According to The Wall Street Journal, the United States and the European Union plan to press Iran on the nuclear issue in the wake of Hassan Rohani’s election to the Iranian Presidency.
Near the end, the article says: “As he [Rohani] gained momentum, the campaign became a stand-in for the public’s grievances over the regime’s policies, from its nuclear negotiation tactics to its management of a declining economy strained by sanctions and lack of social freedom.” It seems like there might be some difference between what the Iranian public wants, hopes for, and expects in terms of change and reform and what President Rohani intends to deliver–and is able to deliver–because no matter what his intentions, the Iranian President is subservient to the Supreme Leader. (A sentiment I can see echoed in the AP story linked to below.)

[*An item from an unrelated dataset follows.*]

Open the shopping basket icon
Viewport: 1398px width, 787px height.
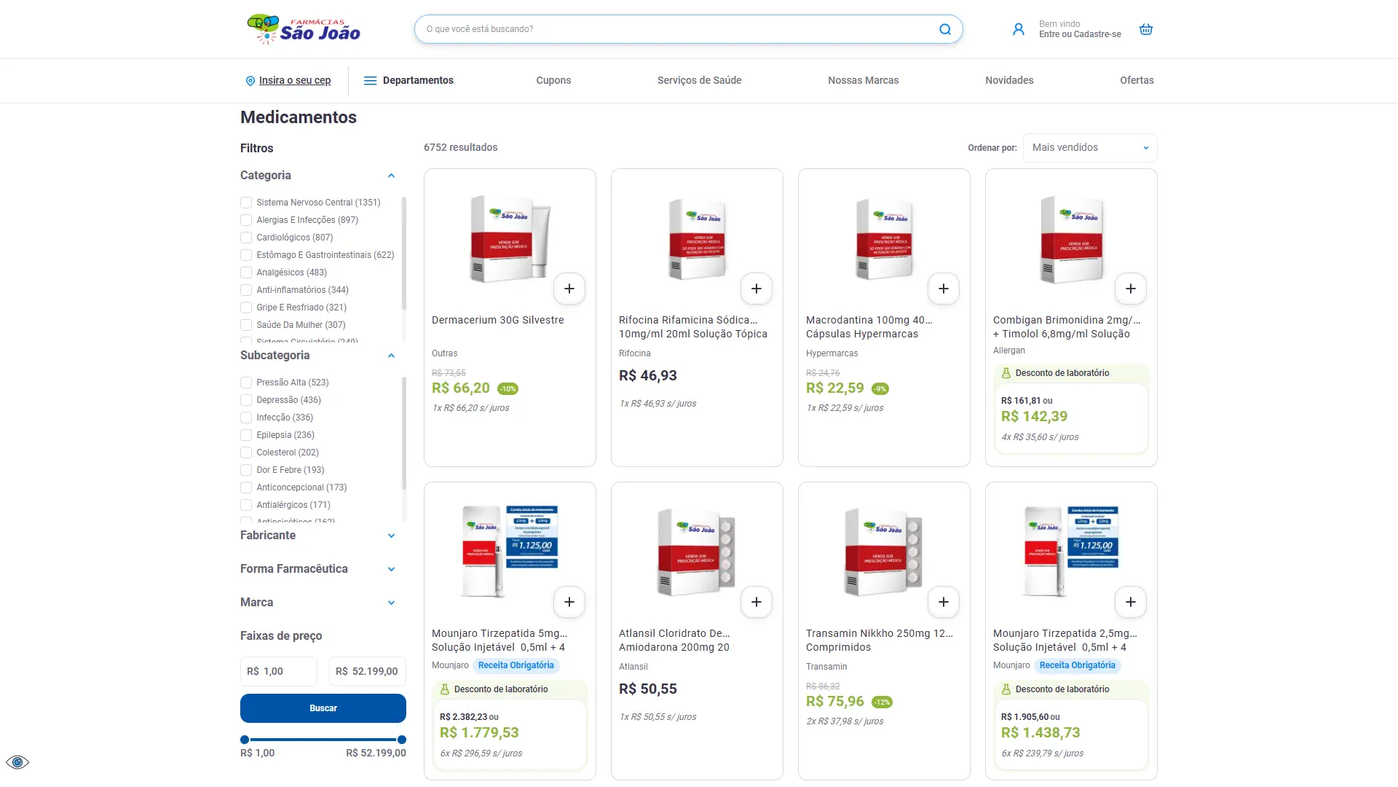[x=1146, y=29]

Those seem like circumstances with the potential to create a crisis of rising expectations.
The WSJ posted this interesting graphic illustrating the power relationships and structure of the Iranian government.
Ali Akbar Dareini of the AP published “Iran’s Rowhani urges ‘path of moderation'” this morning. Reading his story, it seems like Rowhani’s proposed policy of moderation and greater openness about the Iranian nuclear program while refusing to consider halting uranium enrichment translates to “Talk-talk-talk, spin centrifuges, spin centrifuges, spin centrifuges.”
I hope there’s more cause for optimism than that.